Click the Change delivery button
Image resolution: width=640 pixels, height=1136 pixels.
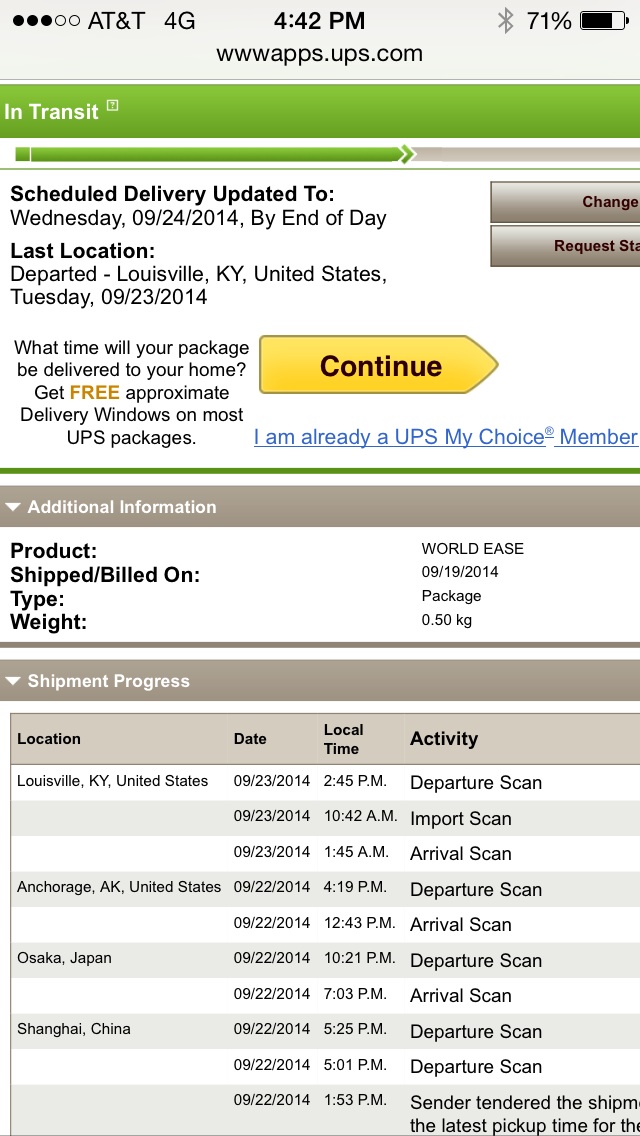(x=565, y=202)
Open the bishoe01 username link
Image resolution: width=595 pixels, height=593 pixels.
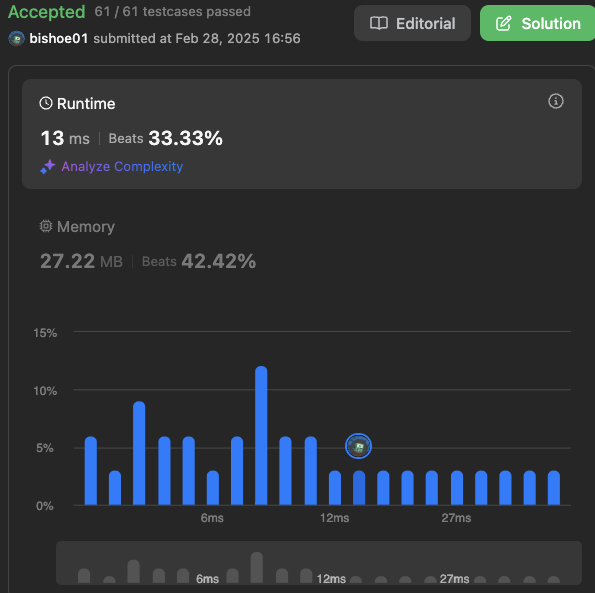tap(59, 39)
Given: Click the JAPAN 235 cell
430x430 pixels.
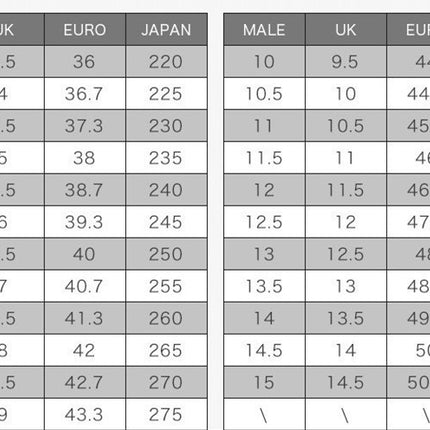Looking at the screenshot, I should point(166,158).
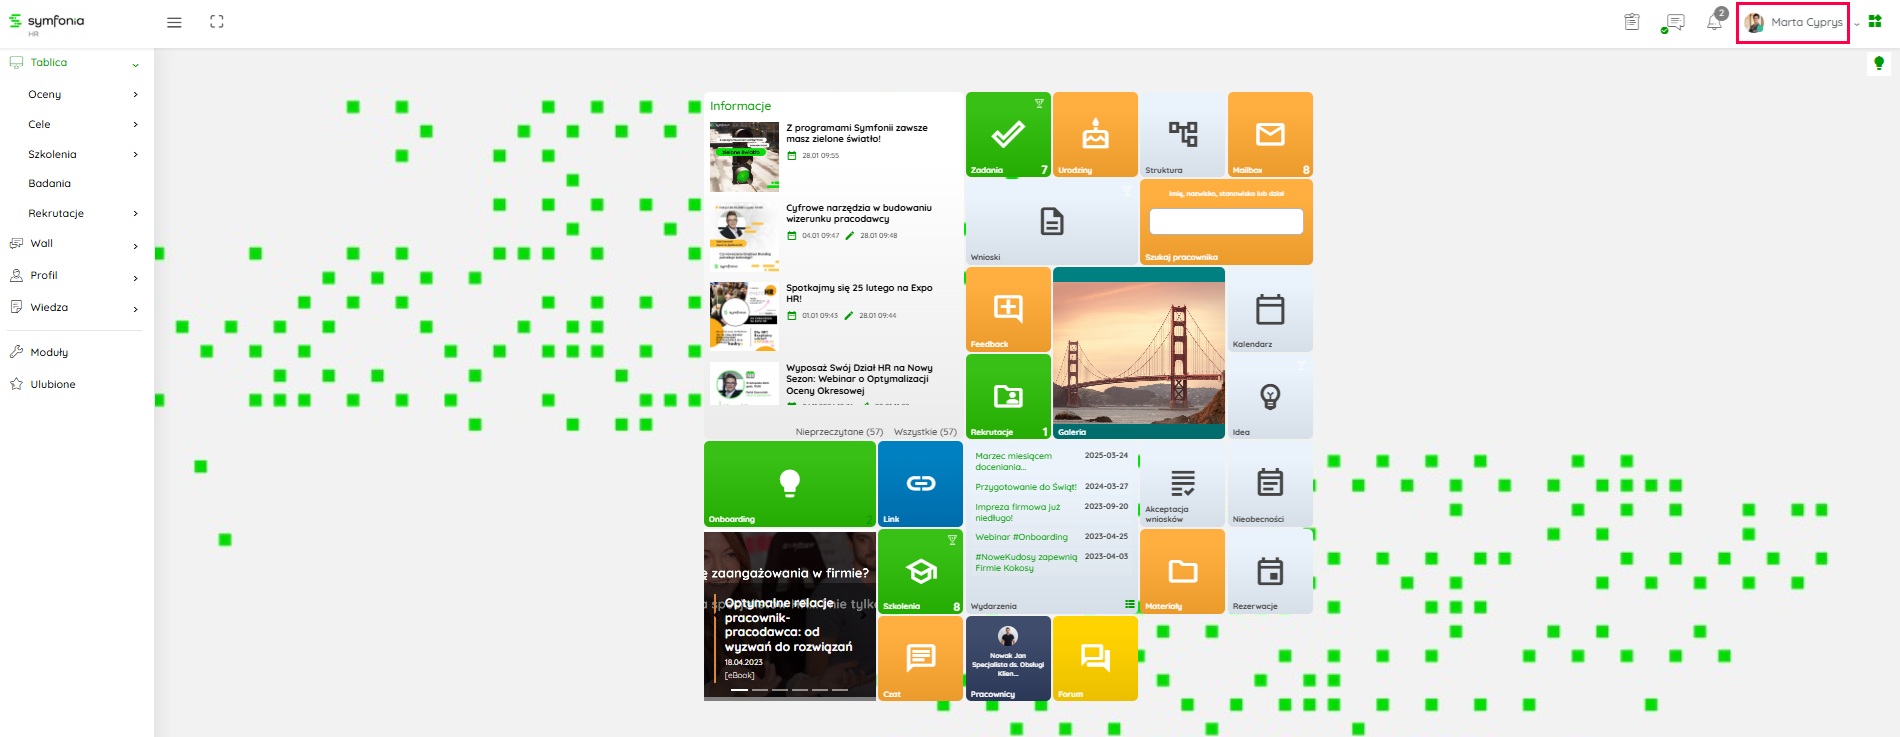This screenshot has width=1900, height=737.
Task: Open the Feedback tile
Action: tap(1008, 310)
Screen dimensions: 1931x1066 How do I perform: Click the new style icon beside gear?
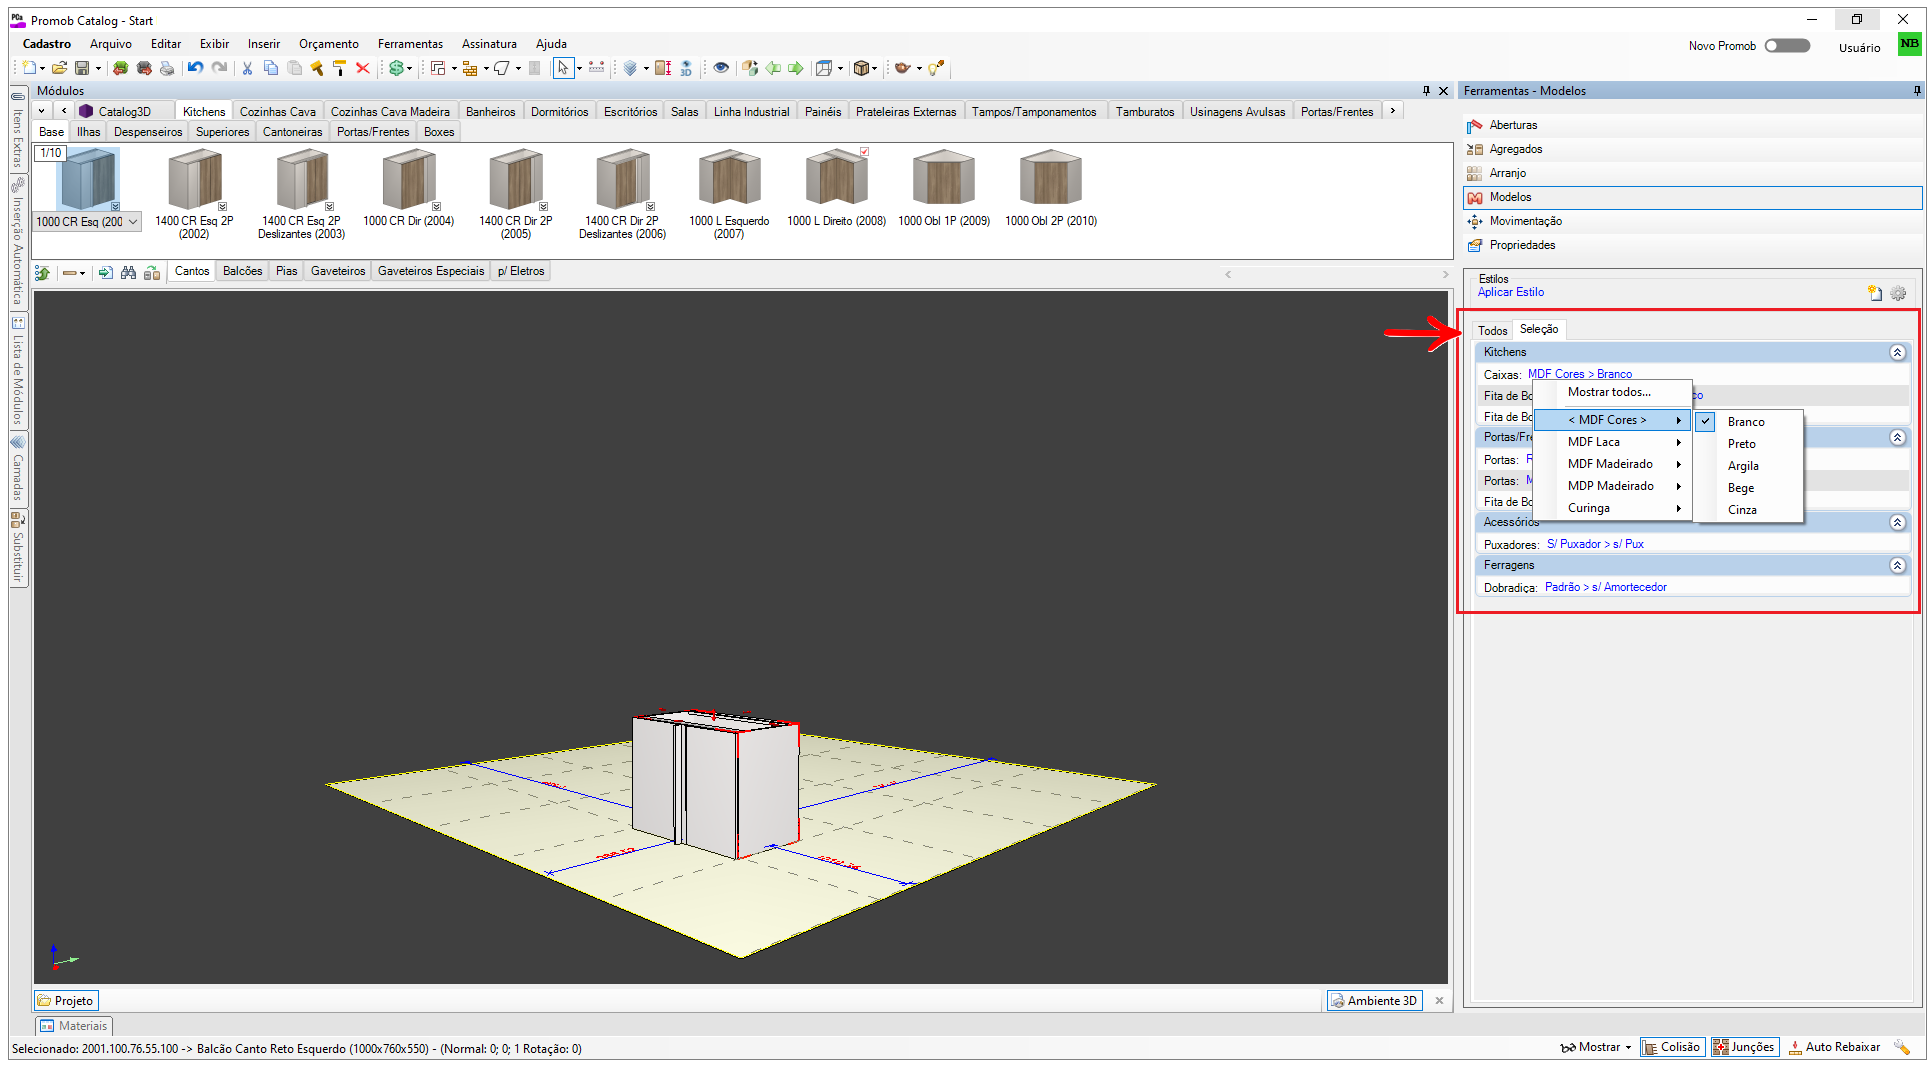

###

Everything from the line containing "Given: Click the JAPAN 235 cell" through the last line of the entries must be repeated verbatim, except pictures.

Given: Click the JAPAN 235 cell
430x430 pixels.
Looking at the screenshot, I should point(166,158).
This screenshot has width=1900, height=737.
Task: Open the Feedback tile
Action: tap(1008, 310)
Screen dimensions: 1931x1066 How do I perform: Click the new style icon beside gear?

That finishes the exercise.